Domain Vocabularies RDA 8th Plenary BoF meeting

You are here

30 May 2016 2157 reads

Meeting title: BoF on Domain Vocabulary Development, Standardization, Registration, Harmonization and Support

A short introduction describing the scope of the group and if any previous activities

Discussions at previous plenaries have demonstrates a growing interest in the topic of domain vocabulary services from vocabulary registration to harmonization. Interest in this issues was, for example, manifest in the joint Data Foundations and Terminology and Vocabulary Services meeting at P7. To date RDA’s DFT WG & IG, for example have focused on the data domains as opposed to a non-data research domain such as marine science or chemistry. Past work such as in healthcare has demonstrated the role of controlled vocabularies as an “metadata” documentation aid to finding, using and integrating data

Increasingly standardizing the registration and management of domain vocabulary is needed since such terms are used as part of data/metadata documentation. Controlled vocabulary are often used for indexing and retrieval of data resources However terminologies, driven in part by early efforts are often arbitrary with little supporting conceptualizations or real standardization. This results in domain vocabularies that have the same concept scope; but are represented with different terms, use different formats and formalisms, and are published and stored with alternative access methods. For example, most water quality vocabularies conflate multiple concepts but insert these into a single, compounded term. Thus a term for some type of observation may mix the substance (or taxon) with the medium (e.g. water) observed, along with the procedure used as part of the observation and the units used for measurement. Alternate terms, the lack of clear definitions and poor maintenance of vocabularies makes systematic vocabulary use difficult and integration with other vocabularies difficult.
Despite decades of intensive work on controlled vocabularies (standardized sets of terms) and now human readable definitions accessible via URIs on the Web, problems remain. While linked data using RDF/S provides some help with representation and syntax there is often no supporting, systematic conceptualization. Often work with classification schemes and thesauri lack well-defined semantics and structural consistency, which makes matching up concepts that terms represent difficult.
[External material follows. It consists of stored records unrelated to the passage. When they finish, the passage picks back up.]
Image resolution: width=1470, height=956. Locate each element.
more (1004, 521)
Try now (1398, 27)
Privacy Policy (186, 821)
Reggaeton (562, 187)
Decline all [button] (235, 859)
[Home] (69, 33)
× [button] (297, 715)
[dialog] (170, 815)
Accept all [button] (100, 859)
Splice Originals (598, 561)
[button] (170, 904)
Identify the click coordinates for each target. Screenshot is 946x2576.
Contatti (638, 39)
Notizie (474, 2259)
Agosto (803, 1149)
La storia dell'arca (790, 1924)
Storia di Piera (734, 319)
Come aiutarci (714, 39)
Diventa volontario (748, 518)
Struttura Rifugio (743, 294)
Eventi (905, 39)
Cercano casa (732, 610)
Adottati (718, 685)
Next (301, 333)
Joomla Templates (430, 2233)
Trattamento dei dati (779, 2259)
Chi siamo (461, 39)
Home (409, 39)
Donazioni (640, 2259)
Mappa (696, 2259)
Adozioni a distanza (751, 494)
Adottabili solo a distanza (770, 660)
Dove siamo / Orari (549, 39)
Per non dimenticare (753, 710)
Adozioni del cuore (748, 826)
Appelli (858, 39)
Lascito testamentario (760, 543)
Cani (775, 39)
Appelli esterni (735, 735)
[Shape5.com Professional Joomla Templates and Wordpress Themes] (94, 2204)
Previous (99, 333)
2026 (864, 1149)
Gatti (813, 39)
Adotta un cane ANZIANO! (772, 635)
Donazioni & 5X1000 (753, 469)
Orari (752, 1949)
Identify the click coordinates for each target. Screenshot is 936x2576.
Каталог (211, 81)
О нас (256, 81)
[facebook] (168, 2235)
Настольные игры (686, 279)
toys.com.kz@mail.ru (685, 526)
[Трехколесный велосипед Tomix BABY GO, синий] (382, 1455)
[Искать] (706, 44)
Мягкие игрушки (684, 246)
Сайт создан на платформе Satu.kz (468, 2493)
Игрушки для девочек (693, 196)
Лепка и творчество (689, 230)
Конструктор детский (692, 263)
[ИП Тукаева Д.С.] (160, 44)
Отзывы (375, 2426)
Additional links to informative material related to the group i.e. Case statements, working documents etc

Chemistry Research Data IG, https://rd-alliance.org/groups/chemistry-research-data-interest-group.html
Data Foundations and Terminology IG, https://rd-alliance.org/groups/data-foundations-and-terminology-ig.html
Marine Data Harmonization IG, https://rd-alliance.org/groups/marine-data-harmonization-ig.html
Vocabulary Services Interest Group, https://rd-alliance.org/groups/vocabulary-services-interest-group.html

List of the meeting objectives

The intention of this session is to provide a suitable venue for RDA domain-oriented groups to illustrate their domain vocabularies and talk about their current approach to developing, registering and managing vocabularies along with issues that they have encountered. To organize discussion groups will be asked to provide one or more use cases and brief current approach to developing & importing vocabularies, harmonizing internal and external vocabularies with functions like "mapping.”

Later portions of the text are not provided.